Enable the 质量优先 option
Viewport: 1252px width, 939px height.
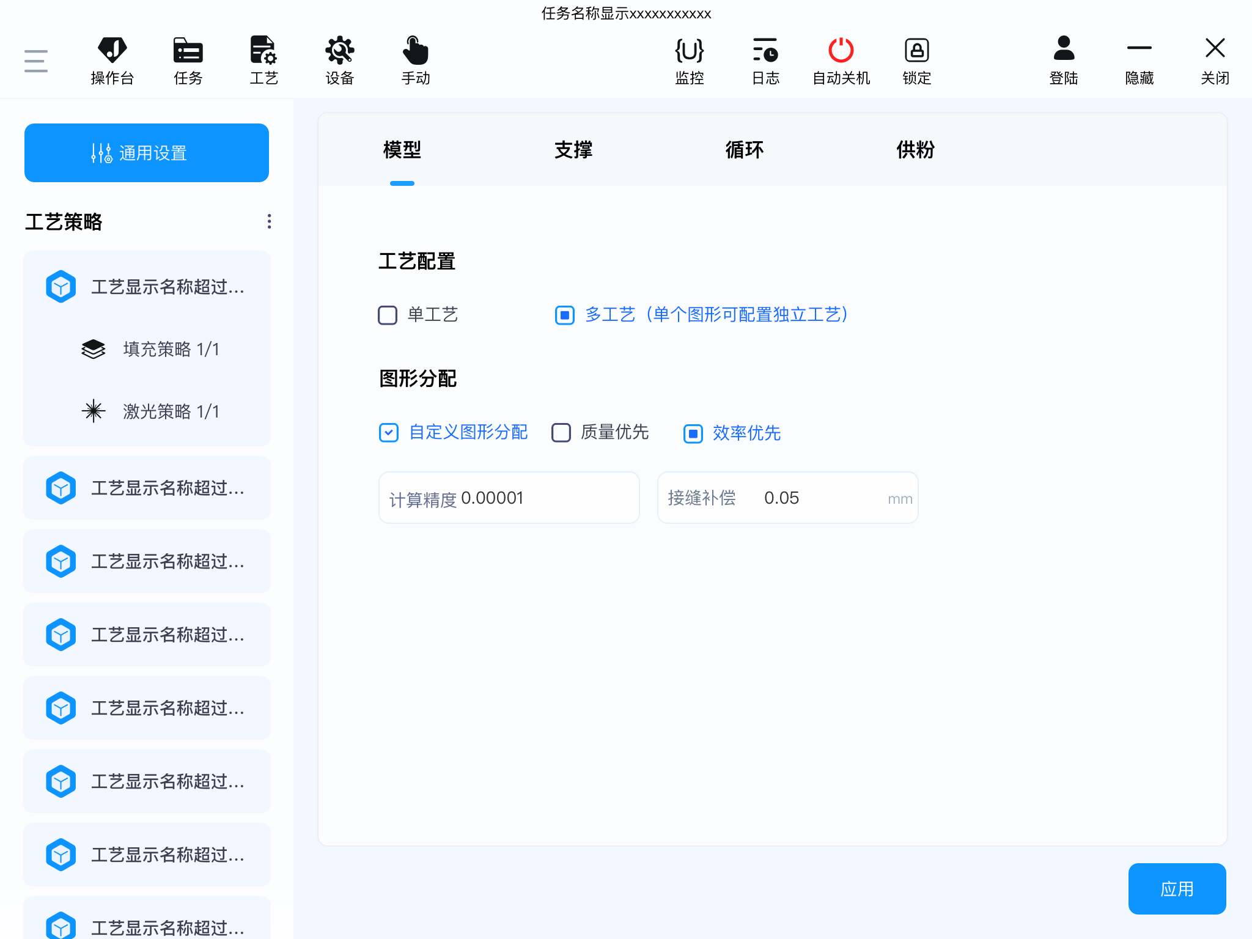tap(561, 432)
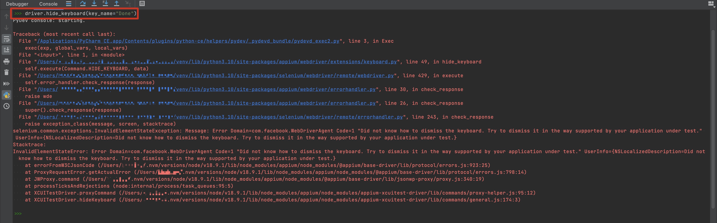
Task: Click the Step Over icon
Action: click(83, 4)
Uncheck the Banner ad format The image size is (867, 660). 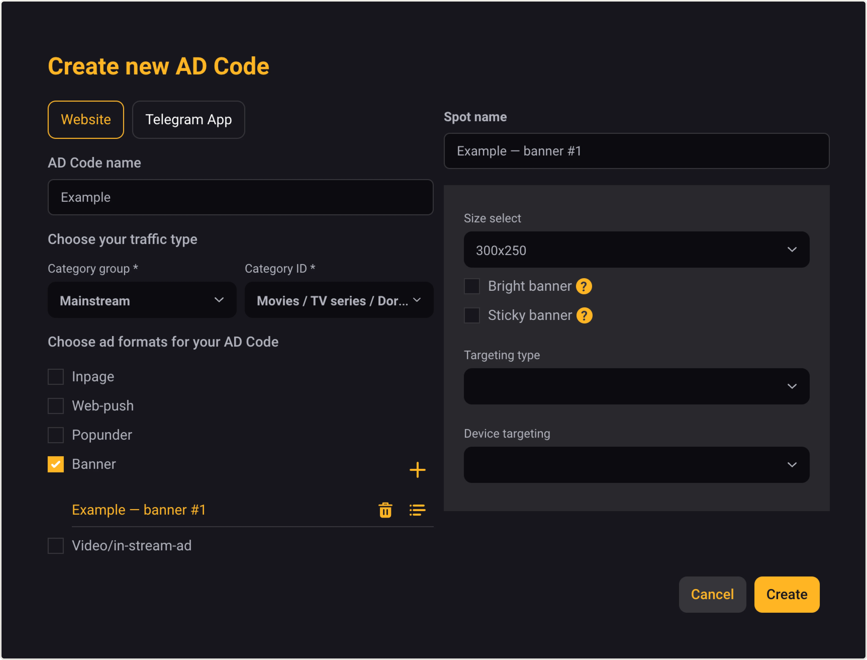click(x=56, y=464)
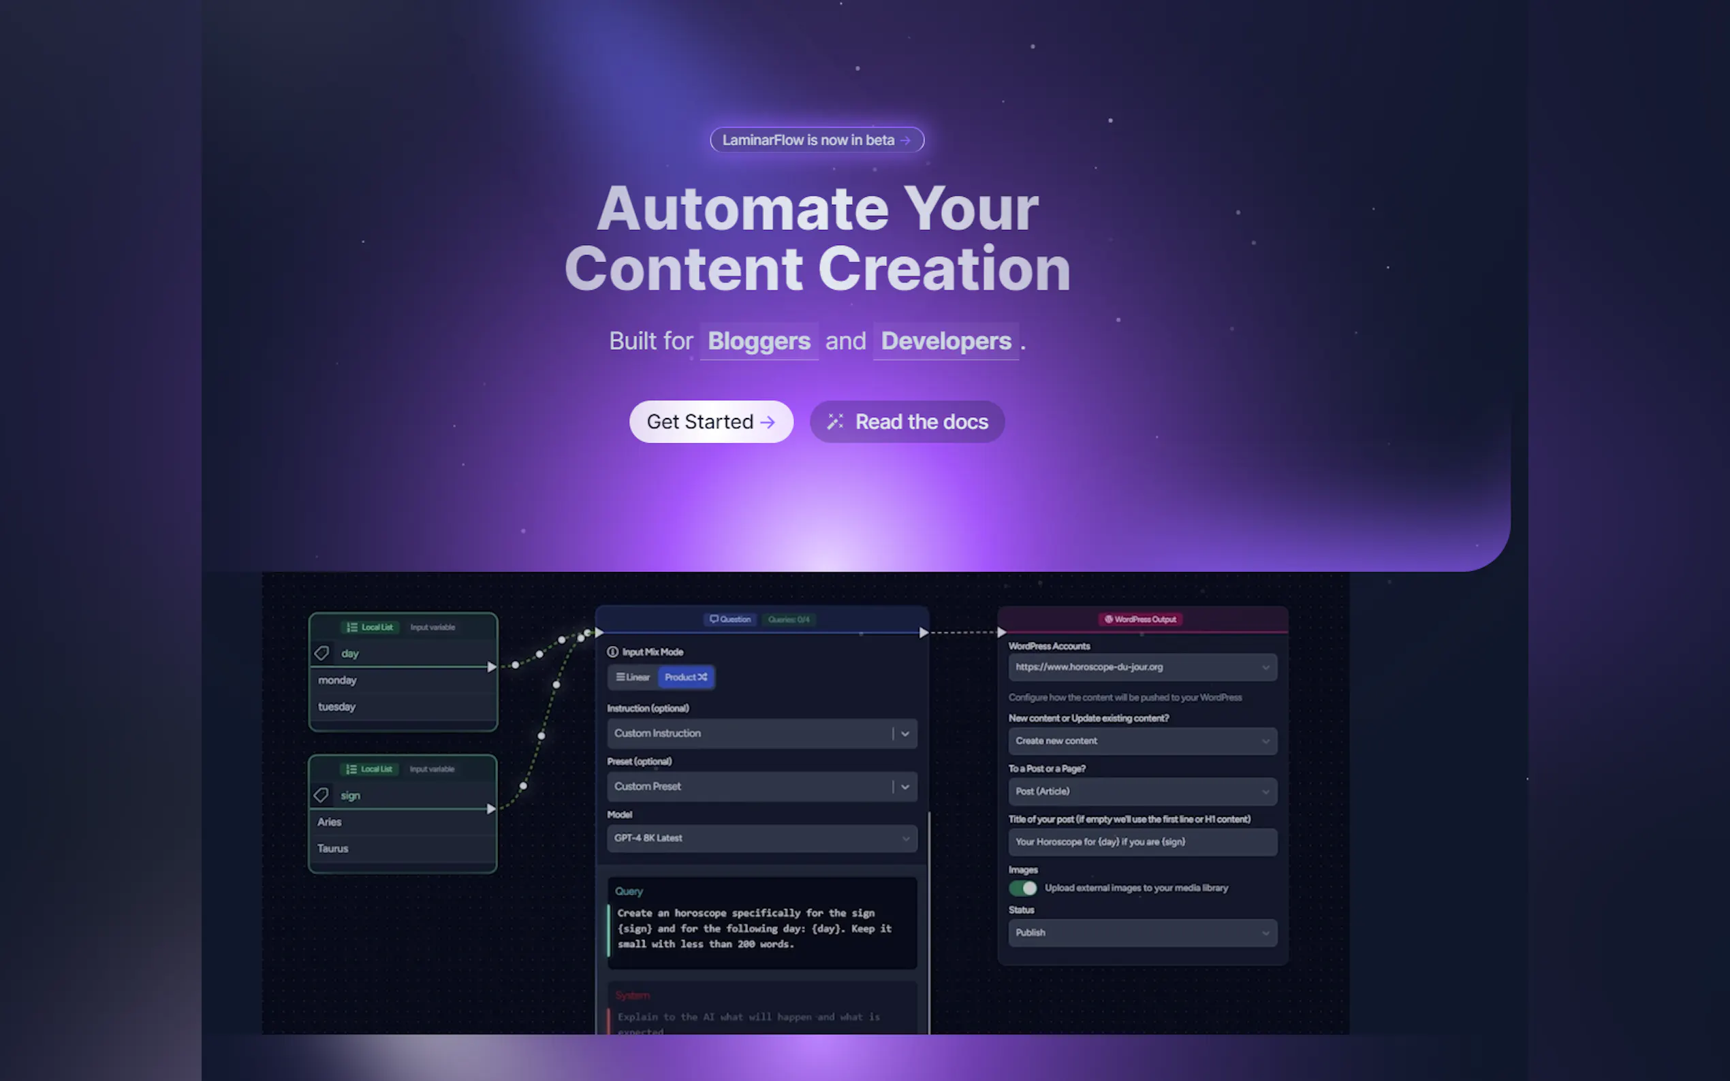Expand the GPT-4 8K Latest model dropdown
1730x1081 pixels.
(762, 838)
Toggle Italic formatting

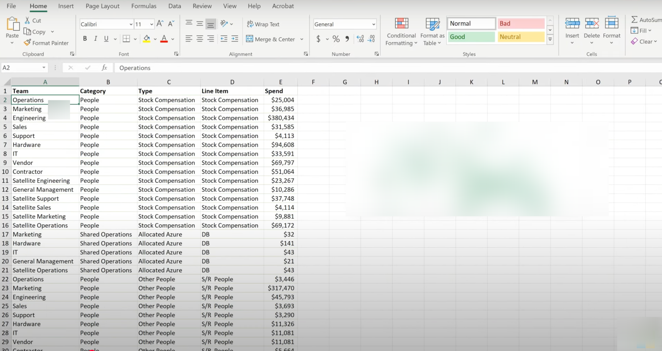96,39
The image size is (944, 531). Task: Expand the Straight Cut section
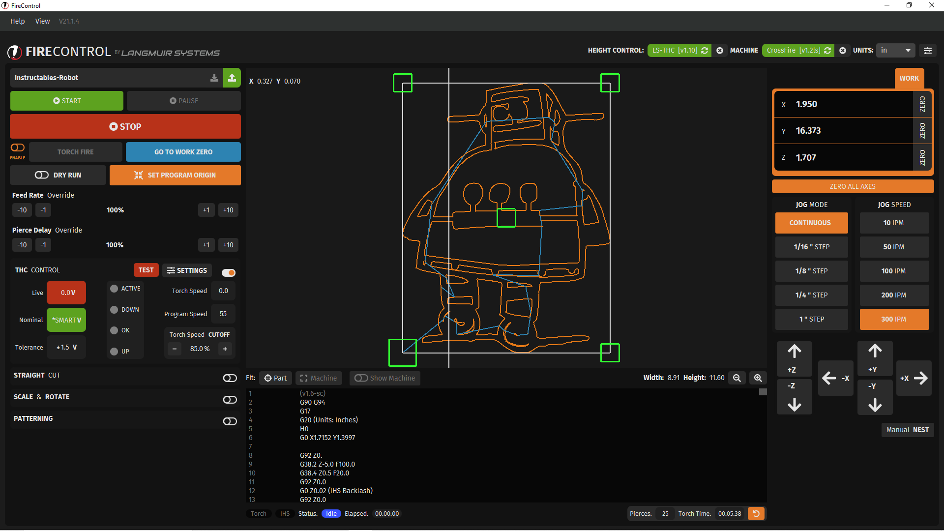point(230,378)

━━━━━━

Exercise objective: With the pictures left out, give again exactly the lines from the one with "The image size is (944, 531)." through the end of the data, both included.

Task solution:
The image size is (944, 531). Task: Expand the Straight Cut section
point(230,378)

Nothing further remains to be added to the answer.